SUPPLIED PASSAGE →
In 1086 the demesne of Hempsted manor was worked by 3 ploughteams and employed 6 servi. The tenants of the manor were 6 villani and 8 bordars, having 6 ploughteams between them. (fn. 132) In 1291 the manor had 4 ploughlands in demesne. (fn. 133) The demesne farm of Podsmead was leased from Llanthony Priory before 1507 for a rent in produce, and in 1535 there were also pieces of demesne land leased at cash rents. (fn. 134) Bondmen of the manor were given manumission by the priory in 1503 and 1506. (fn. 135) In 1535 there were free tenants owing rents of 13s. and customary tenants owing rents of £27 0s. 9¾d. (fn. 136)
After the Dissolution, when the Podsmead estate passed into separate ownership, Hempsted manor apparently had no demesne farm until the mid 18th century when the Lysonses kept some land in hand. (fn. 137) In 1699 the manor estate comprised c. 26 small holdings, some held by copy but most of them leased for 60 years or lives. (fn. 138)
In the late 17th century the parish contained a number of small open fields. A field called Streetley lay north-east of the village and one called Hill field was probably represented later by the close called Hill Ground lying to the south-east; Oakley and Whitcroft adjoined the east side of the Bristol road at its junction with Tuffley Lane; and South field lay near Lower Rea at the south end of the parish. Hempsted tenants also had land in Upper and Lower Tredworth fields south of Gloucester, (fn. 139) and in West field near Quedgeley. (fn. 140) Exchanges and inclosures were carried out in Oakley and Hill field before 1686 (fn. 141) and all the fields were inclosed by such private agreement before the early 19th century, some of the land being turned to pasture and orchard. (fn. 142)

GIVEN EXERCISE →
Transcribe the part of the Hempsted manor passage between "In the late" and "orchard. (fn. 142)", inclusive.

COLLECTED MATERIAL →
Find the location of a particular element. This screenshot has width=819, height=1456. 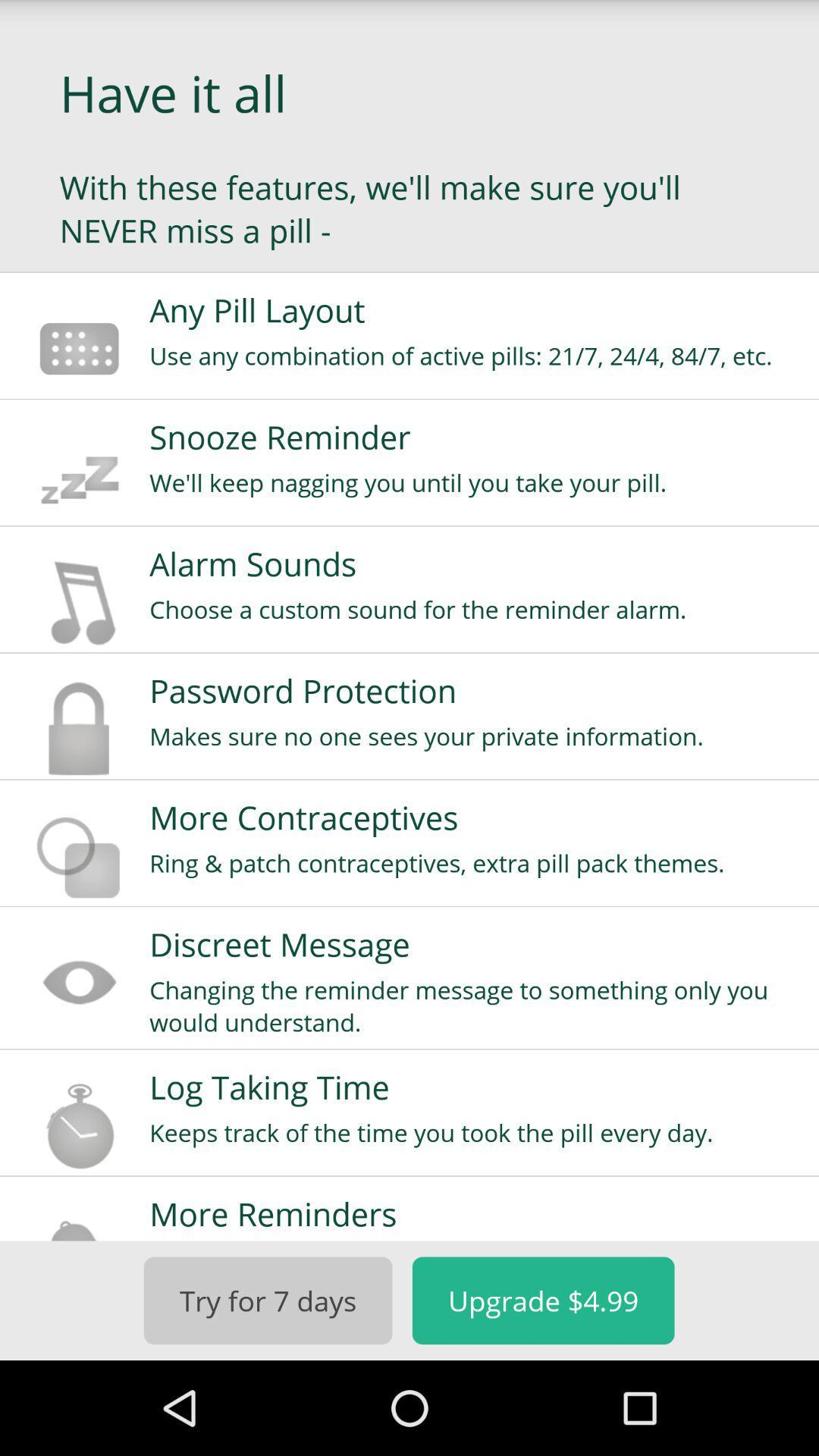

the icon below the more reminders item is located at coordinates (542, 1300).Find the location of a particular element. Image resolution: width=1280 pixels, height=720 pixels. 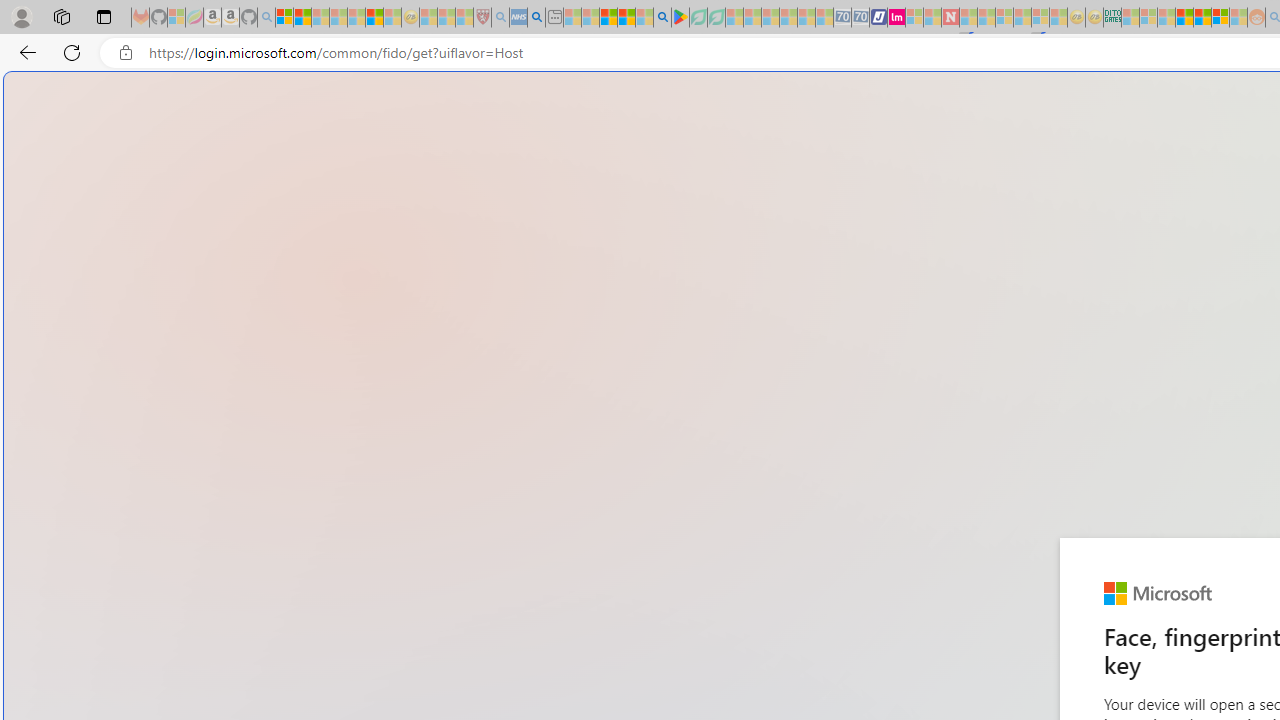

ANSWER TO THIS EXERCISE →
In the late 17th century the parish contained a number of small open fields. A field called Streetley lay north-east of the village and one called Hill field was probably represented later by the close called Hill Ground lying to the south-east; Oakley and Whitcroft adjoined the east side of the Bristol road at its junction with Tuffley Lane; and South field lay near Lower Rea at the south end of the parish. Hempsted tenants also had land in Upper and Lower Tredworth fields south of Gloucester, (fn. 139) and in West field near Quedgeley. (fn. 140) Exchanges and inclosures were carried out in Oakley and Hill field before 1686 (fn. 141) and all the fields were inclosed by such private agreement before the early 19th century, some of the land being turned to pasture and orchard. (fn. 142)